• _Work instruction_
Reproduce exactly, and only, the lines running from the start of the entries below to the line containing "Task: Click the horizontal".

"""

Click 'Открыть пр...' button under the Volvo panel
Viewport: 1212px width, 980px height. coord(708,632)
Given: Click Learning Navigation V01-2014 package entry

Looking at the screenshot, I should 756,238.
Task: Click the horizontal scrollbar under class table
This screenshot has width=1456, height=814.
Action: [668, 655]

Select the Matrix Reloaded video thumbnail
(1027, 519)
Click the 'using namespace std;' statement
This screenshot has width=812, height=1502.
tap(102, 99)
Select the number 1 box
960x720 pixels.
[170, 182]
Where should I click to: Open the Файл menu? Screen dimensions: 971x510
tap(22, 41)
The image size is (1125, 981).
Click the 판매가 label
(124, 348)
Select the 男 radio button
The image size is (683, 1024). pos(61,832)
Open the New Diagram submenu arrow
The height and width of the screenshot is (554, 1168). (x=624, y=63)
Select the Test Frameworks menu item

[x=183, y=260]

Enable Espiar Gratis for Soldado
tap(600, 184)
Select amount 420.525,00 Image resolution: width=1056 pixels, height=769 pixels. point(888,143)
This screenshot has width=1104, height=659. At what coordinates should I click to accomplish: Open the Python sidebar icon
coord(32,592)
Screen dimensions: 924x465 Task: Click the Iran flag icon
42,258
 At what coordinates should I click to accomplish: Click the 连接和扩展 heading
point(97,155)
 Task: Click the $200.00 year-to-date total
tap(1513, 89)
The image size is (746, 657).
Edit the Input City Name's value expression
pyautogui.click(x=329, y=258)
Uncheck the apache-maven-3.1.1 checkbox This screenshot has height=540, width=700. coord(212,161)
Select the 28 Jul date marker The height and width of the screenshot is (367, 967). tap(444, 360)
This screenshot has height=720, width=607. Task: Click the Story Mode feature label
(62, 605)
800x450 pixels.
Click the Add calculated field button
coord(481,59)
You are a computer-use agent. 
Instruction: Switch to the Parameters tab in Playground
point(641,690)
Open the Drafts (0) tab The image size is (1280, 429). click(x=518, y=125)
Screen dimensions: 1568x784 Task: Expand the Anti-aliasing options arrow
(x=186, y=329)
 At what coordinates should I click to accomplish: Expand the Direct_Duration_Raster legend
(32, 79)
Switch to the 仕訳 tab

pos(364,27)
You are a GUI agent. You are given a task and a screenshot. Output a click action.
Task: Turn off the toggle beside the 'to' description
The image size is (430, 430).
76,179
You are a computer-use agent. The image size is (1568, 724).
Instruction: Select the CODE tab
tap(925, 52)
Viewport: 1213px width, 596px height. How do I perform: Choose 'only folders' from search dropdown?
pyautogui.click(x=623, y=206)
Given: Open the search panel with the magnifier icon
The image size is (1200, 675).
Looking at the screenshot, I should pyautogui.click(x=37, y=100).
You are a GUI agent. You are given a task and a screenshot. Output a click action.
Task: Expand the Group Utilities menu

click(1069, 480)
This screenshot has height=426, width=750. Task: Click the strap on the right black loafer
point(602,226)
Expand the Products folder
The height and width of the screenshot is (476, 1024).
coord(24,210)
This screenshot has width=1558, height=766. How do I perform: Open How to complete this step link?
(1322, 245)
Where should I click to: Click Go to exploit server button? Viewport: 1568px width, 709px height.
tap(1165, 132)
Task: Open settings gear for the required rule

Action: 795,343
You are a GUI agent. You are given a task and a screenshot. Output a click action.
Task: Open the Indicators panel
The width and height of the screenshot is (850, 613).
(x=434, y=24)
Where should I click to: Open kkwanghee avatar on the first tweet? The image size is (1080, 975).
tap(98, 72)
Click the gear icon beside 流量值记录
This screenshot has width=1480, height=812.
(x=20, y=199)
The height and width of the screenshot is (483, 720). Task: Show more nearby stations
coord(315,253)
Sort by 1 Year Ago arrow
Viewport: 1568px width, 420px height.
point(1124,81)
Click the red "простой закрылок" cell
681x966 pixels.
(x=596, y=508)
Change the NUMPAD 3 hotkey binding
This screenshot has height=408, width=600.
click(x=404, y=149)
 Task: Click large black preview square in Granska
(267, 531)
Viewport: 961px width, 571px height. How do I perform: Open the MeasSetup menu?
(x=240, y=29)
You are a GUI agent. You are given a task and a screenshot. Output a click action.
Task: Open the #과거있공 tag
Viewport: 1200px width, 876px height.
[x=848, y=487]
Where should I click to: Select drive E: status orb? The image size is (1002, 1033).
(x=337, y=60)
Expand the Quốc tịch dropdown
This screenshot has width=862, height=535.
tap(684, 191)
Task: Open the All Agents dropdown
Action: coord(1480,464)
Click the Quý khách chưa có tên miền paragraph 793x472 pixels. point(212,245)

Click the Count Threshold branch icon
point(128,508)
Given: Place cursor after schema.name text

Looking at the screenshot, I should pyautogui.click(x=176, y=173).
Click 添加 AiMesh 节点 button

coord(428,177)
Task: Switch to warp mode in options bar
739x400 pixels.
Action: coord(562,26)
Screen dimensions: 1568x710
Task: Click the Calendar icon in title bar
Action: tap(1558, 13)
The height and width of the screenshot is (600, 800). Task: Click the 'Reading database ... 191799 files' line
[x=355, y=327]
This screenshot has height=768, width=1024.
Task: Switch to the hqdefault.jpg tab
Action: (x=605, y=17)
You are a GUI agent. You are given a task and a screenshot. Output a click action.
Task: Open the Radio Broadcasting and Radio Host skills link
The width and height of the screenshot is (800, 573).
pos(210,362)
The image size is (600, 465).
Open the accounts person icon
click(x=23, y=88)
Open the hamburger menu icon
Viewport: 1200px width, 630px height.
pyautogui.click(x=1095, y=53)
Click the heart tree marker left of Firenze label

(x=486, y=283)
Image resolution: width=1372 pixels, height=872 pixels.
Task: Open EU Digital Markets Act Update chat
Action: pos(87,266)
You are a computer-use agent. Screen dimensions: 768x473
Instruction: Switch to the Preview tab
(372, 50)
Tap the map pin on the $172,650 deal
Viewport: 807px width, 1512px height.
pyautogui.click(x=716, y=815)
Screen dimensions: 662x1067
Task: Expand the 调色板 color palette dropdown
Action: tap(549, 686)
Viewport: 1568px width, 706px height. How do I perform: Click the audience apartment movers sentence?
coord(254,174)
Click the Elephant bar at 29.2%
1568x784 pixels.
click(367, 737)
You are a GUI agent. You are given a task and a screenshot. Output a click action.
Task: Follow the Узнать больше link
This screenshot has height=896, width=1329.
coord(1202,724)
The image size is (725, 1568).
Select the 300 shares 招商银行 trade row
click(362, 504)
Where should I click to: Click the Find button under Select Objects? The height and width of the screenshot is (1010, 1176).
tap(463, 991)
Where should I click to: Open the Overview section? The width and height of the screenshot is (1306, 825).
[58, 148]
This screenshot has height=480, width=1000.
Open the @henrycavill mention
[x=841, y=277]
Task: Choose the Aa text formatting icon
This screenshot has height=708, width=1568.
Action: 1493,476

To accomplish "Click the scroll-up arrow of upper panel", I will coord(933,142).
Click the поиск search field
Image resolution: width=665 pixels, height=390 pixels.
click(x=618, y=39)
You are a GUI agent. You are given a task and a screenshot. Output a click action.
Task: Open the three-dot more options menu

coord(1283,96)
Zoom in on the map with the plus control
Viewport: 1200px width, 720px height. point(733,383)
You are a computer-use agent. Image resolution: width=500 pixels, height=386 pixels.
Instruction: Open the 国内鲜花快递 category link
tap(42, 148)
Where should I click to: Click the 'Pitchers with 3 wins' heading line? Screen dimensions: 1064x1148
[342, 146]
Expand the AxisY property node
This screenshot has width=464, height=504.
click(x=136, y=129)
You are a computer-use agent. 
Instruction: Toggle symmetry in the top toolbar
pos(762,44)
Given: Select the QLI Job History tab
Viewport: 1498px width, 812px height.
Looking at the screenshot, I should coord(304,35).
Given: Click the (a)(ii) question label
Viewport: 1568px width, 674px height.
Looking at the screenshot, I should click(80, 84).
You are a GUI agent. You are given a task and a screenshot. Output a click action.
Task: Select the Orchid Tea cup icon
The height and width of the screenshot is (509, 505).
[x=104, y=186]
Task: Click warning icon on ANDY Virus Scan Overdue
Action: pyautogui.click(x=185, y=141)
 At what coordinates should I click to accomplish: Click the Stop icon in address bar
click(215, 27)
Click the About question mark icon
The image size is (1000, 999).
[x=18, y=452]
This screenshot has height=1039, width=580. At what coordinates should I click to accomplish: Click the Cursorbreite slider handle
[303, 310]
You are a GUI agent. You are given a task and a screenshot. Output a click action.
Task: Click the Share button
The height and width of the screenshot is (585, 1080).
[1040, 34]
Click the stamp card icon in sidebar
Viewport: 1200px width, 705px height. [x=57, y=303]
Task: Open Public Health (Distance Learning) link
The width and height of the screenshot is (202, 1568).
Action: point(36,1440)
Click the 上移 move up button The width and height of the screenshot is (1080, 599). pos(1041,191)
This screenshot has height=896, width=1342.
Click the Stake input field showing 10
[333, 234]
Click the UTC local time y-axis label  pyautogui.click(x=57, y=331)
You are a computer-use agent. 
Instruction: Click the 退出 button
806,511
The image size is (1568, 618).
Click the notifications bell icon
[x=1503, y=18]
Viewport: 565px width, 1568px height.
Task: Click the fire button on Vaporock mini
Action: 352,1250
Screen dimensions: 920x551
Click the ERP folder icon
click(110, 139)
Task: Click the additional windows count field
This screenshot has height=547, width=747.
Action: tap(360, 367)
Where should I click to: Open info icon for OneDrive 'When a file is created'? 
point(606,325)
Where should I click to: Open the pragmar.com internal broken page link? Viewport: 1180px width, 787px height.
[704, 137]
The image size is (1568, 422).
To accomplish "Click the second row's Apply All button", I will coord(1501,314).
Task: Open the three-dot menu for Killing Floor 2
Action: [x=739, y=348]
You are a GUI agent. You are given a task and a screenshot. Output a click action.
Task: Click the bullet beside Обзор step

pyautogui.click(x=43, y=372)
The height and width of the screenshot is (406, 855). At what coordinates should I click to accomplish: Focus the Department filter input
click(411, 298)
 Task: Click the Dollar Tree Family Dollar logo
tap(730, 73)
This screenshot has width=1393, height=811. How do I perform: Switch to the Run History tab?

"""

• _Completed task_
Click 'Открыть пр...' button under the Volvo panel
Viewport: 1212px width, 980px height. coord(708,632)
Given: Click Learning Navigation V01-2014 package entry

Looking at the screenshot, I should 756,238.
Task: Click the horizontal scrollbar under class table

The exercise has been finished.